Have you ever found yourself in a season of life that’s uncertain? When you weren’t sure what next step was the best step to take? Whether it be in your career, with your family, or with your church, you just weren’t sure how to move forward?
Those moments in life can be scary, if for no other reason than feeling like we’ve suddenly lost our footing.
Perhaps that’s what makes conservative Christianity so attractive in this uncertain, broken world: there’s an answer for everything. Bad weather? Oh, that’s God punishing a town. The eclipse? God’s warning America about the end of the world (this time was a fluke, but the next one will be it for sure). Death of your parent? God just needed one more angel. Cancer diagnosis? Well, God’s ways are higher than our own (it’s a shit answer, but an answer nonetheless).
Who can we look to as an example of great faith amidst uncertainty? For me, I’m looking to Thomas.
I feel like Thomas gets a bad rap unnecessarily. He’s one of the least-mentioned disciples across the four gospels, but is widely known throughout the Church as “Doubting Thomas” (a nickname modern folks, not the writers of scripture, gave him). He’s called such because he didn’t believe the other disciples’ account of Jesus’ post-resurrection appearance; he needed to see Jesus for himself before he could believe.
Thomas doesn’t get mentioned much throughout the gospels. In Matthew, Mark, and Luke, he’s only mentioned once– in a list naming him among other disciples. In John, though, he comes up in two other places (John 11 and John 14:5) before his infamous scene after Jesus’ resurrection– and in those stories, he’s asking questions. In each story, Jesus welcomes the questions and answers them.
Through his questioning, Thomas is able to come to a realization that none of the other disciples vocalized. He’s the only disciple in the gospels to call Jesus God, which is what he calls Jesus after Jesus let him touch his scars (John 20:19-31). Thomas was the only disciple who understood who Jesus truly was, yet we have the audacity to call him a doubter.
Photo by Emily Morter on Unsplash
If there’s anything that Thomas teaches us in the few times he’s mentioned, it’s that Jesus welcomes questions. For those of us who question, Jesus rewards us with deeper revelations about the divine. By revealing himself to Thomas so Thomas could investigate Jesus’ resurrection for himself, Jesus confirms that questioning is part and parcel to following him. While modern-day conservative Christianity condemns the practice of asking questions, the Jesus we see in scripture welcomes questions with open arms.
And let me tell you– queer people know how to question.
Questioning is at the core of what it means to be queer. Many of us have been told over and over again how we should experience reality, dismissing our concerns when their descriptions of “reality” don’t match our lived experience. When, as my students say, the “math ain’t mathing,” queer people don’t sluff it off; we investigate. We don’t settle for half-baked, convenient, illogical answers. Instead, we put on our detective hats and get to work.
When others told us “what the Bible clearly said” about us, we did our own exhaustive exploration and discovered those folks were wrong (seriously, most queer Christians I know have a better understanding of the Bible than every conservative pastor I’ve heard preach). As a result, the faith of a queer person runs deep indeed.
When others told us that gender only exists on a binary, we questioned it based on our lived experience. We rediscovered historical accounts from cultures all over the world that affirmed the existence of as many as five genders. We also found the accounts of European colonials’ attempts to destroy that gender diversity and the records of its existence.
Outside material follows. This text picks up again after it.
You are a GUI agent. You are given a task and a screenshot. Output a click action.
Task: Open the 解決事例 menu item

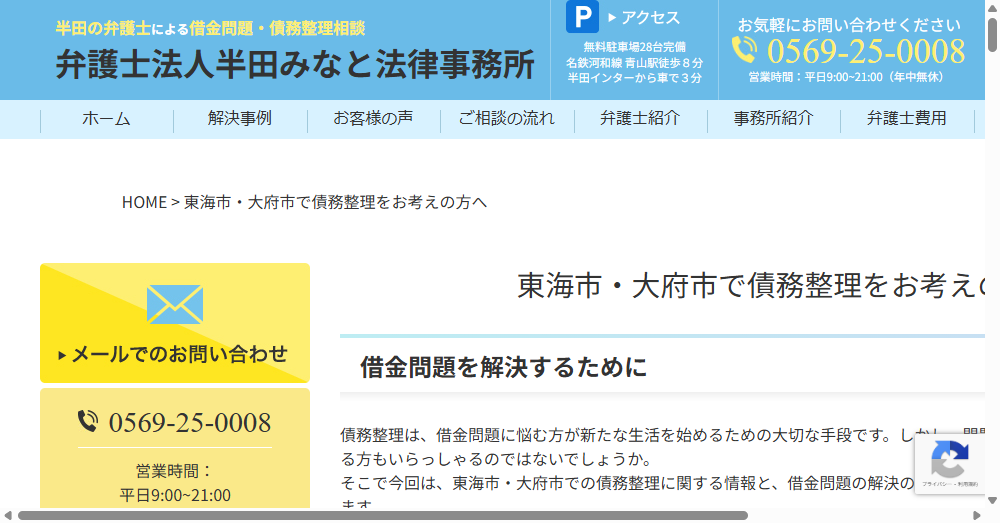pos(240,119)
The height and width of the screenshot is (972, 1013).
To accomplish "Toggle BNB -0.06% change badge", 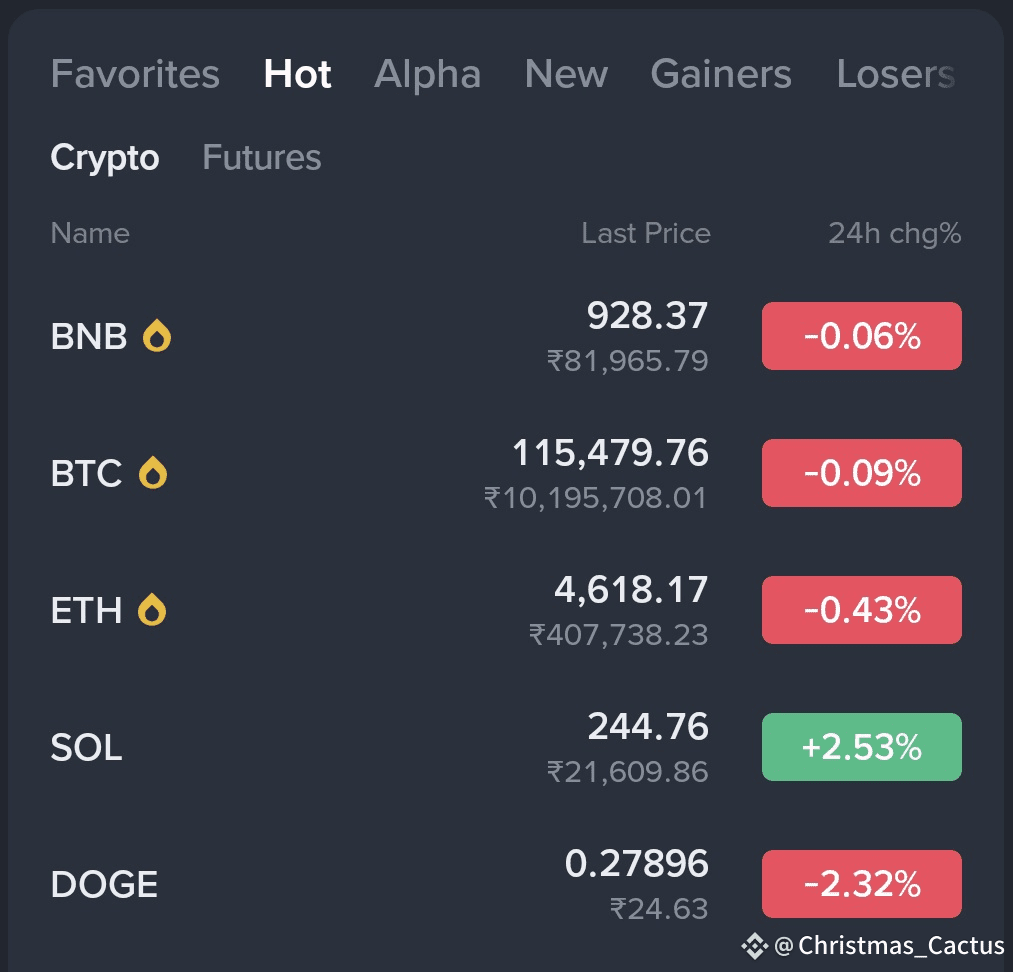I will pyautogui.click(x=862, y=336).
When society pressured us to keep our nuclear family relationships closest, we questioned the validity of keeping someone close just because they’re related by blood. We explored what it means to create a family based on shared values and prioritizing one another’s health and safety. As a result, we discovered not that “blood is thicker than water” but what that misused quote actually means: “the blood of battle is thicker than the water of the womb.” That is, the people who fight alongside you throughout the trials of life are closer to you than your relations.
To queer social norms is to question them thoroughly. After rigorous questioning, our discoveries implored us to build something better.
Perhaps I like Thomas so much because I (a queer person) see myself in him. I see someone who loves Jesus a lot, but doesn’t want to follow blindly. I see someone who has a natural curiosity about the intersection of spirituality and reality. I see someone who isn’t satisfied with the definitions of Jesus that other people give him.
Ultimately, I see someone who wants to experience Jesus for himself and is willing to question anything that doesn’t measure up to what Jesus taught. That’s the kind of faith I can get on board with.
How about you? Are you willing to search for the faith Thomas had? If that sounds intimidating, maybe it’s time to ask yourself why.
Doubt isn’t the antithesis of faith, but what fuels it. Don’t be afraid to add fuel to the fire of your faith; I believe God will bless it.